— англичане, рассчитывавшие ограничиться участием в войне на море и небольшим сухопутным контингентом, теперь должны были приступить к мобилизации нации в громадную сухопутную армию (это в стране, не знавшей воинской повинности), и привлекать к активному участию весь потенциал не только собственно Англии, но всей Британской империи.
Первоначальная истерия была присуща всем великим державам, участвовавшим в мировом вооруженном конфликте. Постепенно накал страстей спал, и люди принялись за работу. Чем труднее на фронте, тем самоотверженнее должен быть труд тыла и тверже управление со стороны военно-политического руководства. Нельзя, правда, не сказать, что для немцев и австрийцев после первых поражений настроение поиска мнимых шпионов было сбито военными успехами.
Военные успехи наряду с широкой рекламой успешного сдерживания «русского парового катка» в пределах Польши позволили австро-германцам успокоить заколебавшийся было тыл и молниеносно перевести промышленность на военные рельсы. О том обстоятельстве, что колебаниям был подвержен и противник, говорит, например, факт бегства сотен тысяч жителей Восточной Пруссии в центр Германии при первом же известии о русском вторжении.
Французы, самоотверженно отразившие германский натиск летом-осенью 1914 года, весь следующий год провели без неприятельского давления. Но ведь и здесь правительство переехало в Бордо, не намереваясь оставаться в столице до последнего момента, когда Париж мог вот-вот пасть. Англичанам, находившимся вне материка, такие настроения вообще не были свойственны.
Нечто схожее творили в Австро-Венгрии, где десятки тысяч подданных Двуединой монархии были подвергнуты различным репрессалиям (расстрелы, заключение в концентрационные лагеря, высылка) лишь за факт принадлежности к славянству по крови и православию по вере, что считалось достаточным для якобы существовавшего сочувствия к русским.

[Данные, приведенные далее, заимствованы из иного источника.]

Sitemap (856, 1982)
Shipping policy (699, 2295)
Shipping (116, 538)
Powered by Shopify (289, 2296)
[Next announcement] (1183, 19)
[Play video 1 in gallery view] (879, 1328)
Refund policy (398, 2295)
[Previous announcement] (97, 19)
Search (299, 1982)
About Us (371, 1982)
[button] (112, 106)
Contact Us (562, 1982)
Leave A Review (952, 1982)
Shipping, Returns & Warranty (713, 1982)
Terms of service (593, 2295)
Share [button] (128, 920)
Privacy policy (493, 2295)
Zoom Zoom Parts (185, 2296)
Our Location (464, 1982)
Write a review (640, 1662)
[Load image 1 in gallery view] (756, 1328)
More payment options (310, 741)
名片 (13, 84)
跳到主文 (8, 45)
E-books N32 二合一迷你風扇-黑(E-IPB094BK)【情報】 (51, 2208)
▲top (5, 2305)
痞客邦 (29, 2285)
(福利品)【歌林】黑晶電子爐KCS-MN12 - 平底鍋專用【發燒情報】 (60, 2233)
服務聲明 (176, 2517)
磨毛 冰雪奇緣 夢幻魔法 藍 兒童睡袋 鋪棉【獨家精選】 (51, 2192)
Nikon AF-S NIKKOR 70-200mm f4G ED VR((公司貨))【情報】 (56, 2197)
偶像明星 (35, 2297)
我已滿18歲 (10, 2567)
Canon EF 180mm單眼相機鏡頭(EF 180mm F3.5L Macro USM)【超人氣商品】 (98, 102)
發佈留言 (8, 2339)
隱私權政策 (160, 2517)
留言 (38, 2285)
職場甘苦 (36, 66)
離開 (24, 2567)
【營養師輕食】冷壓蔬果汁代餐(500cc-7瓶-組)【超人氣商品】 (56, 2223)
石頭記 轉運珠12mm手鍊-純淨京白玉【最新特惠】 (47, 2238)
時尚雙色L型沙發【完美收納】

И только в России всего менее чем через год войны высшие руководители Действующей армии развязали кампанию шпиономании. Хотя, конечно же, эта кампания успешно наложилась на ожидания низов, так как рядовым людям всегда легче поверить в наводнившую его родину массу шпионов, нежели в тупость и неумение собственных, популярных в массах руководителей. Бесспорно, шпионаж как явление военного порядка присутствовал. Однако же в России, к сожалению, не смогли вовремя остановиться, остановить процесс «охоты на ведьм» в тот момент, когда он становится тяжелой угрозой для воюющего государства. Не будем даже говорить о трагедии отдельных людей, хотя и это также является показателем зрелости общества и его готовности вести войну до полной победы, не прибегая к поиску врагов внутри себя самого.
Кампания шпиономании в Российской империи в период Первой мировой войны стала тем негативным явлением, что наряду с прочими подорвало моральную упругость войск и дезориентировало психологическое состояние тыла. В своем стремлении морального оправдания за допущенные стратегические ошибки и неумелое полководчество, Ставка избрала наиболее порочный путь — поиск «предателей». Это явление встретило горячую поддержку «снизу», ибо и фронт, и тыл просто не могли поверить в столь вопиющую неготовность страны к современной войне. Впрочем, иного и нельзя было ожидать: низы всегда охотно верят в предательство некоторых высокопоставленных лиц. А главные виновники умело подставляют под народный гнев заранее назначенных «стрелочников».
Высокие посты, занимаемые последними, дают дополнительную выгоду, производя впечатление объективности и справедливости властных репрессалий. С другой стороны, в патерналистском обществе, наверное, и нельзя было ожидать чего-либо другого. Для того и нужна государственная власть, чтобы сдерживать необузданность справедливого гнева низов. Что поделать, Российская империя действительно не была должным образом готова к Большой европейской войне, что разразилась в августе 1914 года.
И не должна была быть готова: наша страна переживала активную капиталистическую модернизацию и следовало заниматься решением внутренних проблем, а не влезать в международные распри, не разобравшись с «тараканами» в собственном доме. Как показали события войны, «тараканы» оказались не только в стране как таковой, но и в головах. К сожалению, у очень многих и очень высокопоставленных людей, чтобы этим обстоятельством можно было пренебречь.
Данный феномен, сыгравший значительную роль в последующем революционизировании масс, определении стереотипа их поведения и настроений, был, таким образом, предложен «сверху». Причем — с самого верха, так как Ставка даже и первого состава являлась структурой, подчинявшейся только лично императору Николаю II, а по уровню своих полномочий далеко превосходила не только военное министерство, но и все правительство в целом. Данное явление, попав на благодатную почву, сразу же обрело до чрезвычайности гипертрофированные черты и уродливые формы при тенденции к их глобализации.